* _Task item_
Transcribe everything in the post on the end of an age of Progress below, from "These themes intersect" down to "an Ecological Spirituality.".

* _Text for analysis_
▶

Since launching the Dendroica Project, I have sought to reserve this space for writings with an ecological spirituality theme while maintaining my old blog for more philosophical or scientific posts relevant to current events.
These themes intersect when it comes to the larger picture of exactly where we are at collectively and where we might be headed, of attempting to explore deeper causal understandings of our never-ending series of crises and controversies and political battles, and I feel like such explorations belong here. So this will be a philosophical post – one that speaks more to the mind than to the heart. For more of a heart experience, I encourage revisiting last year’s Solstice post: Hymns for an Ecological Spirituality.
Over the past years, I have felt increasingly detached from the various culture wars, the coordinated outrage, the polarization, the roles of good and evil, the supposed base motivations of the opposing team. I am neither “woke” nor “anti-woke”. I do not believe that those who question the safety and effectiveness of vaccines are selfish or anti-science, nor do I believe that those who promote them are part of a coordinated global effort to impose an authoritarian digital feudalism. Although I empathize with the people of Ukraine in the ongoing war, I do not believe that Vladimir Putin is an evil monster nor do I believe the US and NATO are heroic saviors.
On the deepest level, the most satisfying explanation to me for the current convulsions – from the rise of Trump to the woke/anti-woke divides to the whole covid saga to the end of the US-centered “rules-based” global order – is that we have reached the end of an age of Progress but we have not yet come to terms with it.

◀

* _Provided material_
▶

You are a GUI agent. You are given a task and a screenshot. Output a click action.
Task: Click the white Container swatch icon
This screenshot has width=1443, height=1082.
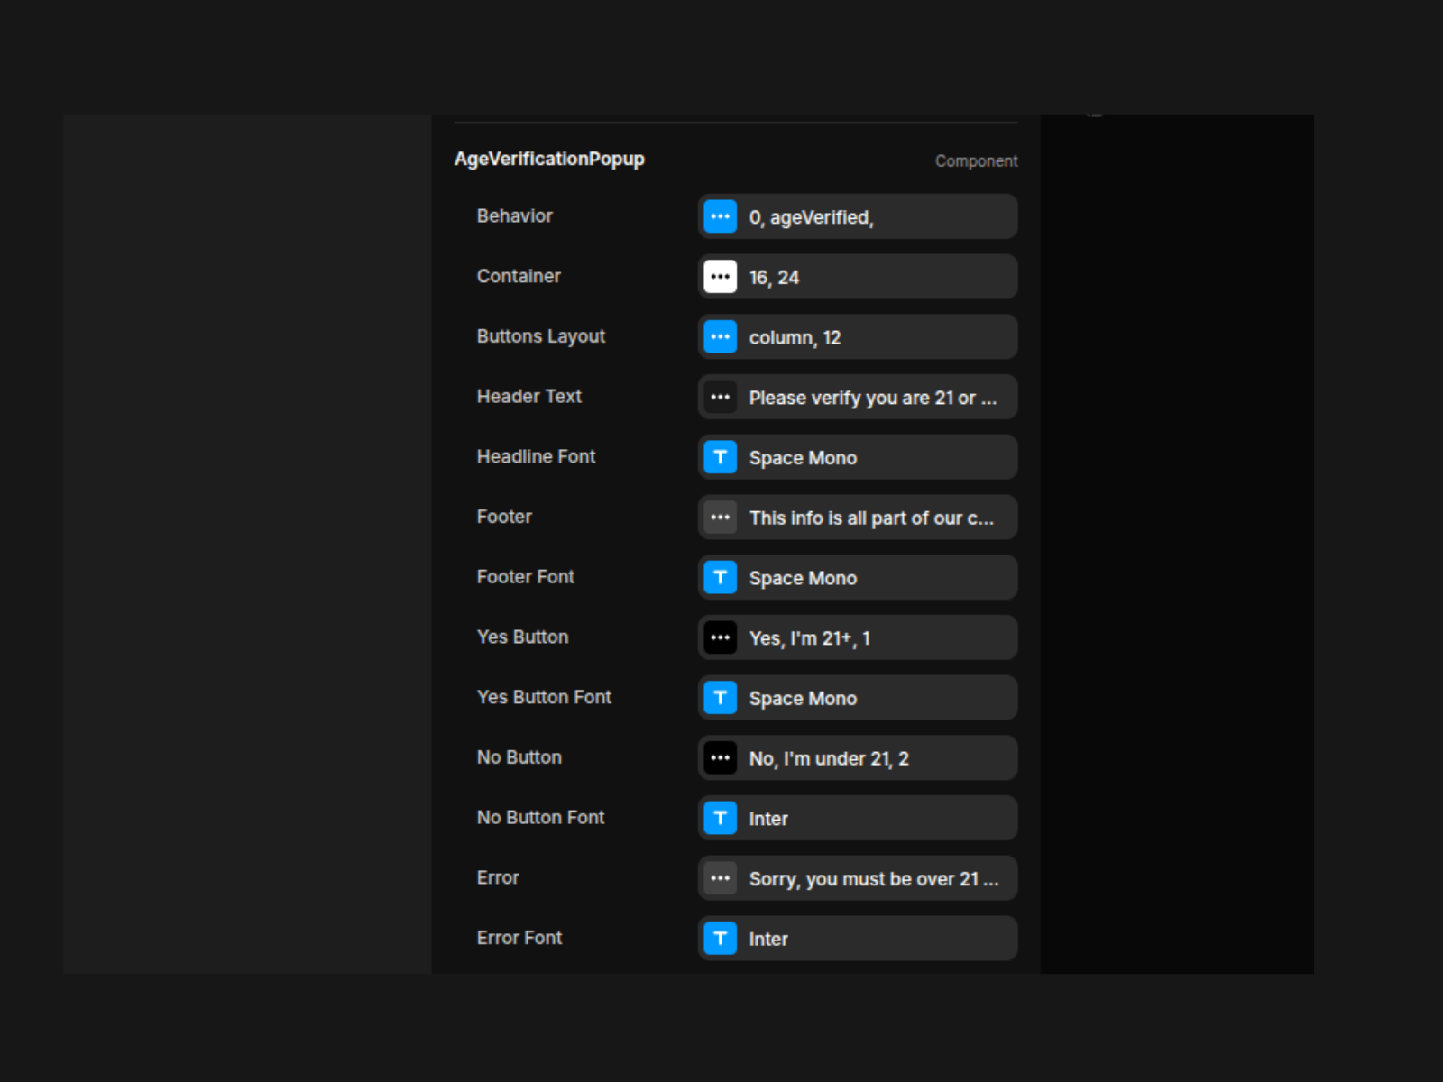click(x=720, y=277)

◀

* _Solved exercise_
These themes intersect when it comes to the larger picture of exactly where we are at collectively and where we might be headed, of attempting to explore deeper causal understandings of our never-ending series of crises and controversies and political battles, and I feel like such explorations belong here. So this will be a philosophical post – one that speaks more to the mind than to the heart. For more of a heart experience, I encourage revisiting last year’s Solstice post: Hymns for an Ecological Spirituality.